Mike has earned his folk credibility. His relevance now position him among other singers whom have left punk, to create music in a genre that shares common roots. While there weren’t any serious expectations set upon his band, there was precedence set forth by some of his punk-turned-folk compatriots. After all, his friend Chuck Ragan, the frontman for seminal punk band Hot Water Music had released 8 highly successful solo albums in 6 years, in addition to the discography his main band had chronicled throughout 20 years. Dr. Greg Graffin, frontman for the band Bad Religion, also released a critically acclaimed Americana album called Cold As The Clay. music that, as he’s stated in interviews, “honor the legacy of American music…[by playing] traditional songs that helped form the 18th and 19th century American cultural landscape.” They were Mike’s peers. If they could do it, why not him?

Jason Stone, senior editor of Dying Scene, a website that exhaustively and extensively covers bands such as Street Dogs, Hot Water Music, and Bad Religion, agrees that it’s those common roots that allow two entirely different bands to coexist. He’s been a fan of the Boston punk scene for years, and has known Mike professionally and personally for a while. Jason says, “They share a grassroots, working-class background that favors the working man and a distrust of the government and large corporate interests.”

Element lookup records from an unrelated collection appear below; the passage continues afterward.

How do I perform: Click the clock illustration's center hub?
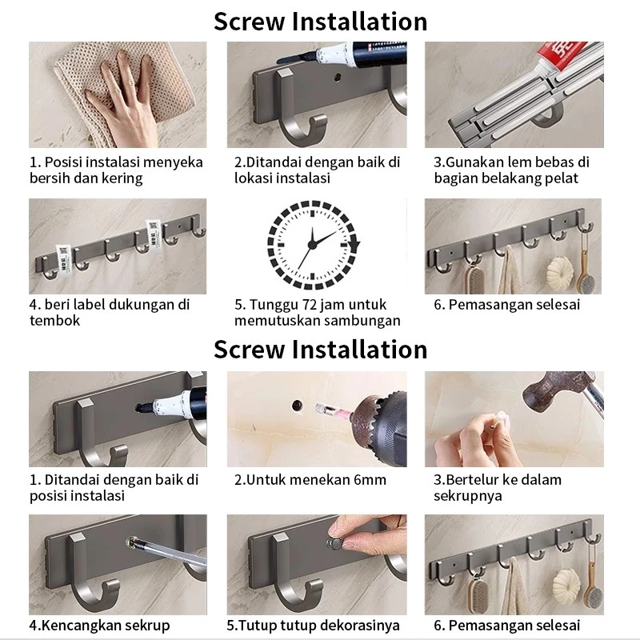(312, 245)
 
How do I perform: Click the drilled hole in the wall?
(297, 406)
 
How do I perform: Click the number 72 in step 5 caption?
(310, 305)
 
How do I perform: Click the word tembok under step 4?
(54, 321)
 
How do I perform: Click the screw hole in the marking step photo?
(338, 77)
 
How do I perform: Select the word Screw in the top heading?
(250, 22)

And what about the sound? “They also share a lot of song-structure similarities,” he says. “There is a reason that folk and punk bands have both released albums called Three Chords and the Truth.

The new Mike channels Neil Young’s Harvest Moon more than Joe Strummer’s The Clash, the definitive album young punks ground their influence in. He has traded in his spikes and leather jacket for a barrage of acoustic guitars. Mike acknowledges, “Now we’re finding that a lot of doors that might have been closed to us with Street Dogs are suddenly opening up again.”